Chipotle Gagal Penuhi Target Q1, Saham Turun Meski Harga Menu Tak Naik
Chipotle catat penurunan penjualan dan transaksi di Q1 2025. CEO pastikan tak naikkan harga di tengah tekanan tarif dan inflasi.

Ajeng • Apr 24, 2025

Rantai restoran cepat saji premium Chipotle Mexican Grill Inc. (CMG) mencatat penurunan kinerja keuangan pada kuartal pertama 2025, dengan pendapatan dan penjualan toko yang sama (same-store sales) meleset dari proyeksi Analis.
Meski begitu, perusahaan menegaskan tidak akan menaikkan harga menu dalam waktu dekat di tengah kondisi market yang sensitif dan tekanan dari perang dagang yang sedang berlangsung.
Dalam laporan keuangan yang dirilis setelah penutupan pasar pada Rabu malam waktu AS, Chipotle mencatat penurunan same-store sales pertamanya sejak 2020 dan penurunan transaksi sebesar 2.3% — menjadi yang terburuk sejak 2022.
Namun demikian, CEO Scott Boatwright dalam wawancara dengan Yahoo Finance menegaskan, “Kami tidak berencana menaikkan harga dalam waktu dekat, mengingat kondisi konsumen saat ini."
Ia menambahkan, perusahaan masih mengamati komponen tarif mana yang bersifat sementara dan mana yang permanen, sebelum mengambil kebijakan harga yang tepat.
Tetap Tahan Harga, Meski Punya Kekuatan di Market
Boatwright menekankan bahwa Chipotle memiliki kekuatan harga yang "luar biasa", namun memilih untuk tidak langsung menggunakannya. “Kami melihat kekuatan harga sebagai aset strategis. Kami bisa memanfaatkannya kapan pun diperlukan, namun saat ini kami memilih untuk bersabar karena kondisi keuangan kami masih solid,” ujarnya.
CFO Adam Rymer menambahkan bahwa segmen makan malam saat ini menunjukkan performa yang lebih stabil dibandingkan makan siang, mencerminkan perubahan pola konsumsi konsumen yang mulai lebih selektif dalam pengeluaran.
Saham Anjlok, Fast Casual Ditinggalkan Investor
Meskipun perusahaan menahan harga, saham Chipotle turun 2% dalam after-hours trading.
Investor mulai mengalihkan perhatian dari sektor fast casual ke restoran cepat saji besar seperti McDonald’s (MCD) dan Yum! Brands (YUM) yang justru mencatat kenaikan saham mendekati 10% secara year-to-date (YTD).

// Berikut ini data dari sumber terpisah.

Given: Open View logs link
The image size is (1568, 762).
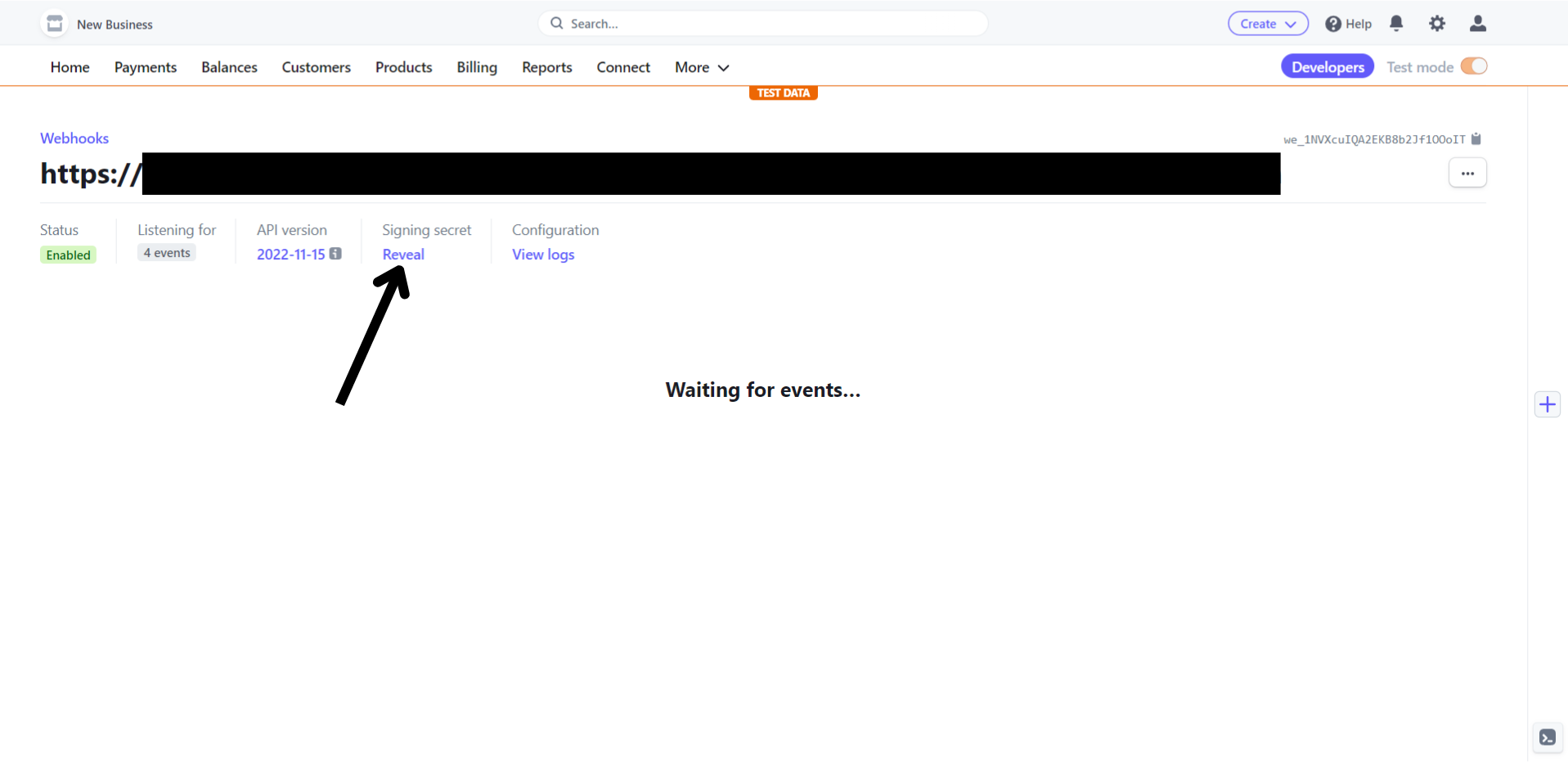Looking at the screenshot, I should [x=543, y=255].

Sementara itu, saham Chipotle, Sweetgreen (SG), dan CAVA masing-masing anjlok 19%, 42%, dan 23% sepanjang tahun ini.
Analis William Blair, Sharon Zackfia, menyoroti risiko tambahan seperti tekanan biaya bahan baku, inflasi upah—termasuk imbas dari aturan upah minimum seperti FAST Act—serta sensitivitas ekonomi yang tinggi terhadap produk premium.

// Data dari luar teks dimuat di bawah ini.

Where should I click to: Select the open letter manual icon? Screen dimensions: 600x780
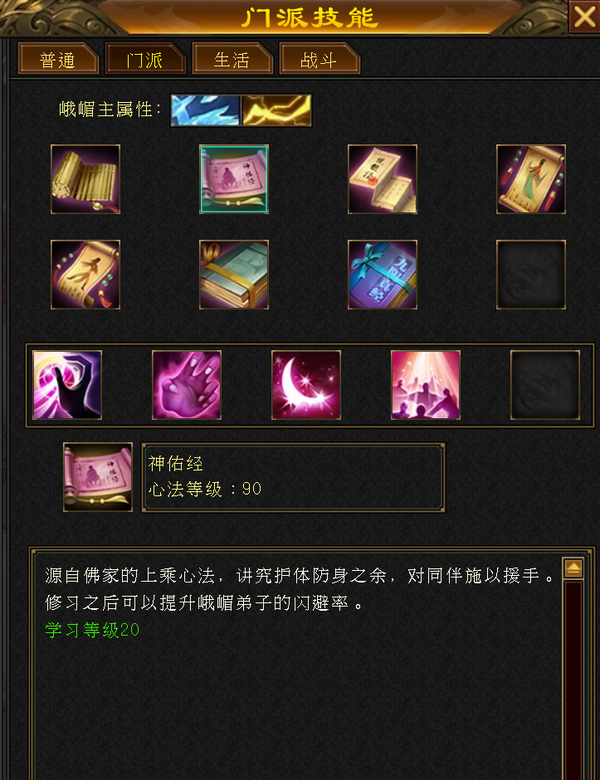(x=382, y=179)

Dampak Tarif Belum Terasa Penuh
Meski tergolong rentan terhadap pasokan dari Mexico—sekitar 50% pasokan alpukat, tomat, jeruk nipis, dan cabai—Chipotle menyatakan dampak langsung dari kebijakan tarif masih terbatas.
Tomat asal Mexico yang mewakili sekitar 1% dari biaya bahan baku akan dikenakan tarif 21% mulai 14 Juli, namun Boatwright menilai beban tersebut masih dapat diatasi.
“Kami bisa menyerapnya. Jika diperlukan, kami akan melakukan penyesuaian harga di masa depan ketika sentimen konsumen sudah lebih pulih,” jelasnya. Sebagai langkah awal, Chipotle akan mencari efisiensi internal terlebih dahulu sebelum memindahkan beban ke konsumen.
Ekspansi Tetap Agresif, Target 7,000 Gerai
Meski kondisi market menantang, Chipotle tetap melanjutkan strategi ekspansi agresif. Tahun ini, perusahaan berencana membuka antara 315 hingga 345 gerai baru, dengan target jangka panjang mencapai 7,000 lokasi di AS dan Canada, naik dari 3,700 lokasi saat ini.
“Kami tidak kehilangan pelanggan, yang terjadi adalah tantangan dari sisi kenyamanan. Solusinya adalah mempercepat pembangunan gerai baru agar lebih mudah diakses,” ujar Boatwright.
Namun Analis Baird, David Tarantino, mengingatkan bahwa strategi pertumbuhan cepat ini membawa risiko tersendiri.
“Performa yang konsisten akan sangat bergantung pada kemampuan Chipotle menemukan lokasi strategis dan tenaga kerja berkualitas di tengah ketatnya persaingan,” ujarnya.